閑話 そのあと、のお話。1
「カヒュッ、 スーーーー………」
禍々しくも、赤黒い容貌をした獣身の近く、死体と間違えてしまう程ボロボロとなった満身創痍の身体で、僅かながらに、息をしていた。
四肢壊滅。胴には、骨が見える程の爪痕と、不自然な凹凸が抉れるように出来ていて、傷口は酷く炎症し化膿している。
爪痕や傷口の所々から、紫色、緑色に変色した体液が垣間見え、毒々しい。
抉れるような凹凸からは血肉が見え、全身はその者のモノでは無い、血液と肉片がまとわりついていた。
そんな、最早遺体のようにさえ見える満身創痍な状態なのにも関わらず……黒く、あまりにも澄み切った黒光を宿す彼の眼は、死などどうでも良いと言わんばかりに、夜空に浮かぶ星々を、写していた。

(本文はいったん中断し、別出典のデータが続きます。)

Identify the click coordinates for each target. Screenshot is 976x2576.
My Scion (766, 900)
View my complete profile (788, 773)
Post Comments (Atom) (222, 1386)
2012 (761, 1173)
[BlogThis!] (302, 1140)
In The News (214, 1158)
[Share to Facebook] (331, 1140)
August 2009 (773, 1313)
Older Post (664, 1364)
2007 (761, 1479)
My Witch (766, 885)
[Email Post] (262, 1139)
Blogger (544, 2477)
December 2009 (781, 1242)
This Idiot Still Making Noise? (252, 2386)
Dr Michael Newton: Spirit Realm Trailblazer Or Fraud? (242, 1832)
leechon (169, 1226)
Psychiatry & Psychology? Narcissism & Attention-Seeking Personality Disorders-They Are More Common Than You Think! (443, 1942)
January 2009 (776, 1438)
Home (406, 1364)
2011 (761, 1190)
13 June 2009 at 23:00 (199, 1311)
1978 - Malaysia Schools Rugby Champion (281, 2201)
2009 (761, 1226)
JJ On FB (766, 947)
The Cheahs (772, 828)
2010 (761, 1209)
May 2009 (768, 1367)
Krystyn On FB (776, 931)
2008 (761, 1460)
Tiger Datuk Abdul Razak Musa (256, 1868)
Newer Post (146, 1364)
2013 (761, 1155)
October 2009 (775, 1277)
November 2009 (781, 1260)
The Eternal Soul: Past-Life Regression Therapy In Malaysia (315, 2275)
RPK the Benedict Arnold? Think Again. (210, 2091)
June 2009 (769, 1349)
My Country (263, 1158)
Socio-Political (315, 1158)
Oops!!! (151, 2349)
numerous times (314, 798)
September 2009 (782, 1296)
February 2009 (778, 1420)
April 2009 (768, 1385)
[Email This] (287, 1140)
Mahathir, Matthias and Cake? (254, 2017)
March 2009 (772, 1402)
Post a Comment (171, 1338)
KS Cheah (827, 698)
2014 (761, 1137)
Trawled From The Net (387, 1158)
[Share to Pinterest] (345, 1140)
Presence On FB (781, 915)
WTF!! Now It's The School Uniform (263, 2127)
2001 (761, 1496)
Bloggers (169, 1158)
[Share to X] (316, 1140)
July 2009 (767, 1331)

想像も絶するであろう痛みを、しっかりと感じているハズなのに、それでも彼は、見るものを絶句させるような、悍ましい程に、秀美な笑みを、その顔に浮かべていた。
常軌を逸した表情を浮かべる彼を、理解できる者は居るのだろうか。
◇◆◇《アテルビア視点──満身創痍──》
──余韻、と言うやつだ。
前世とは、明確な違いが見える程に、知性と感情を持ち合わせる、森の魔物達。
当然、身体能力も前世の動物とは比べ物にならない。
そんな魔物達相手に私は、魔物達が持つ力の全て……否。
限界をも超えた力を私にぶつけさせて、その上で、殺し切った。
死線を越える。その行為によって得られる、スリルと満足感は、平和な世の中が広がる前世では、感じることの出来ないモノ。

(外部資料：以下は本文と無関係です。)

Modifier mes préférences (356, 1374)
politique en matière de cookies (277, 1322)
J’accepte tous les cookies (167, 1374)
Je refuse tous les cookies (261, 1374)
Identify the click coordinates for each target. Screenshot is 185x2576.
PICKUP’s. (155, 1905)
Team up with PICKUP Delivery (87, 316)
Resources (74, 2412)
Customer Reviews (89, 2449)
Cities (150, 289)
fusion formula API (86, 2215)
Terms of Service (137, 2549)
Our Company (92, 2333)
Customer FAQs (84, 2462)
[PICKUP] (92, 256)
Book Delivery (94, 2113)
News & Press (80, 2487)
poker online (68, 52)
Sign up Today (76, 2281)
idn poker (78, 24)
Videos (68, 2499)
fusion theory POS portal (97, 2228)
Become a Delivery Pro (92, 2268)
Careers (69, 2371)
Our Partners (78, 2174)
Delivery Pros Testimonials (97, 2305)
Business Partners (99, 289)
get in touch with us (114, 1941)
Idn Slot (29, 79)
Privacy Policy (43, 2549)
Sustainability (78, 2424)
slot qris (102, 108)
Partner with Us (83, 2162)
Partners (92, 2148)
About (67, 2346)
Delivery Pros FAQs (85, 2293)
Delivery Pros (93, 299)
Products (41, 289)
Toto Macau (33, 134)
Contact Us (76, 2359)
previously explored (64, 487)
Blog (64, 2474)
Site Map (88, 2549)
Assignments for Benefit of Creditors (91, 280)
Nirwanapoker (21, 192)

無論、世間一般的に、何方が悪か正義かを考えるのならば、何の理由も無しに、只々興味の赴くままに魔物達の命を刈り取った、私が悪と呼ばれるべきであり、其の悪に致命傷を負わせた森の魔物たちは、紛れも無く正義と言っていいのだろう。
私は、自らの行いを正当化する気はさらさら無いんだ。
……何が悪で何が正義か。
それは、定かではないのだけれど。
ともかくそんな訳で、出来ればやっておきたかった、【魔物達をできるだけ傷付けずに倒す】、【魔物が持つ力の全てを観る】、と言った2つのミッション(?)もある程度クリア出来て、身体の状態に反して、気分はとても良い。

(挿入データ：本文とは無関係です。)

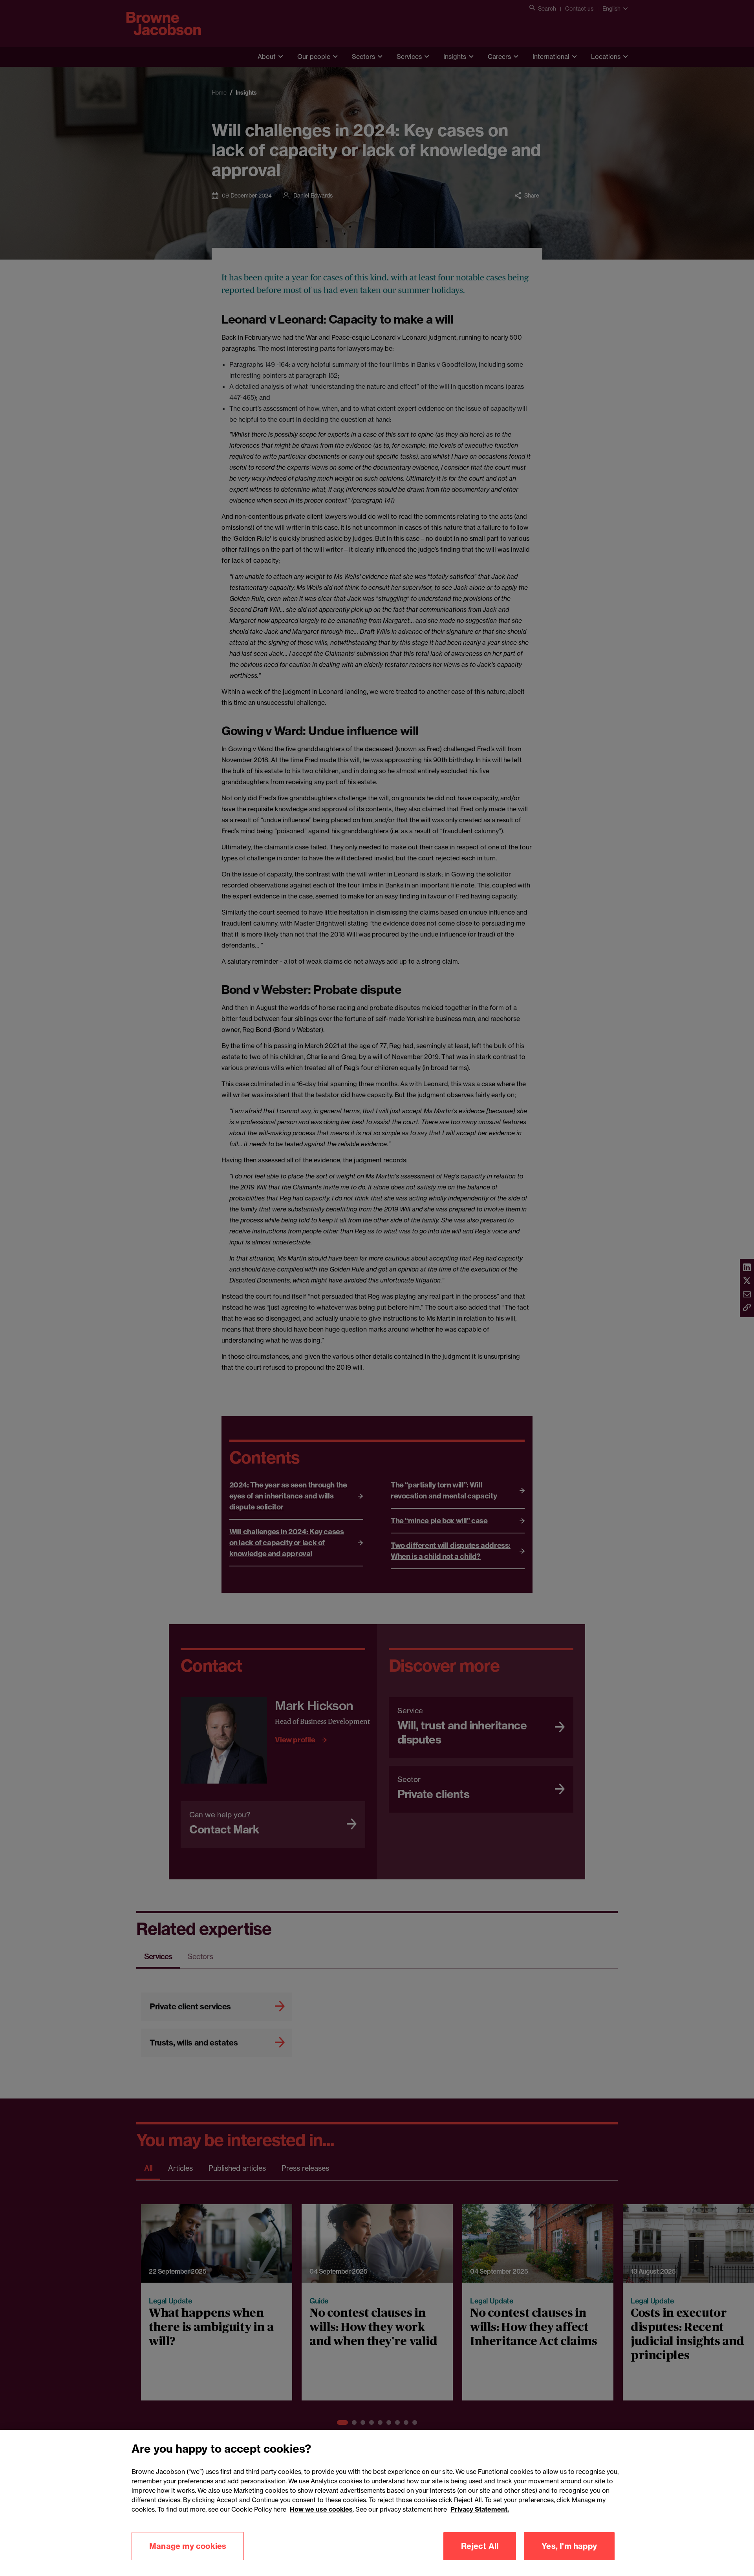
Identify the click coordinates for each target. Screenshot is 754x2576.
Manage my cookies (187, 2546)
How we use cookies (321, 2509)
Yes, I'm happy (569, 2546)
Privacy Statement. (479, 2509)
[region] (377, 2503)
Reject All (479, 2546)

……それにしても、狂転禍化に至った魔物でも、消滅し切る前に殺せば、《《適切な処置》》をする事で遺体を残せるだなんて、随分と都合が良くて嬉しいね。
お陰で殺した魔物の遺体は、全て残すことができた。
年齢的に、これを売却してお金にすることは難しいのだけれど、“魔物の素材”と言う物には多くの近い道がある。
……普通では考えられない、そんな使い道も。
特に、今の私からしたら、これ以上無いまでに価値のあるも──
「カヒュッーー……。 シューーー…、 シューーー……」
──流石に…限界が近いね。
けれど、あともう少しだ。
あともう少し経てば、《《使える》》。
まだ、耐えよう。耐えて見せよう。
なに、魂だけだった時に比べれば、そう難しいものでも無いだろう。
◇
既に事切れていても、何らおかしくない姿をした子供は、瞼を下ろし、意識をより一層、集中させた。
▽▽▽【備考】
・【この世界の住人の生命力】
摩訶不思議な力が多く存在する世界では、それらに適応するために、アテルビアの前世に比べて、生命体の生命力が高くなる傾向にある。
そのためか、ほぼ遺体みたいな状態のアテルビアでも、生きれている。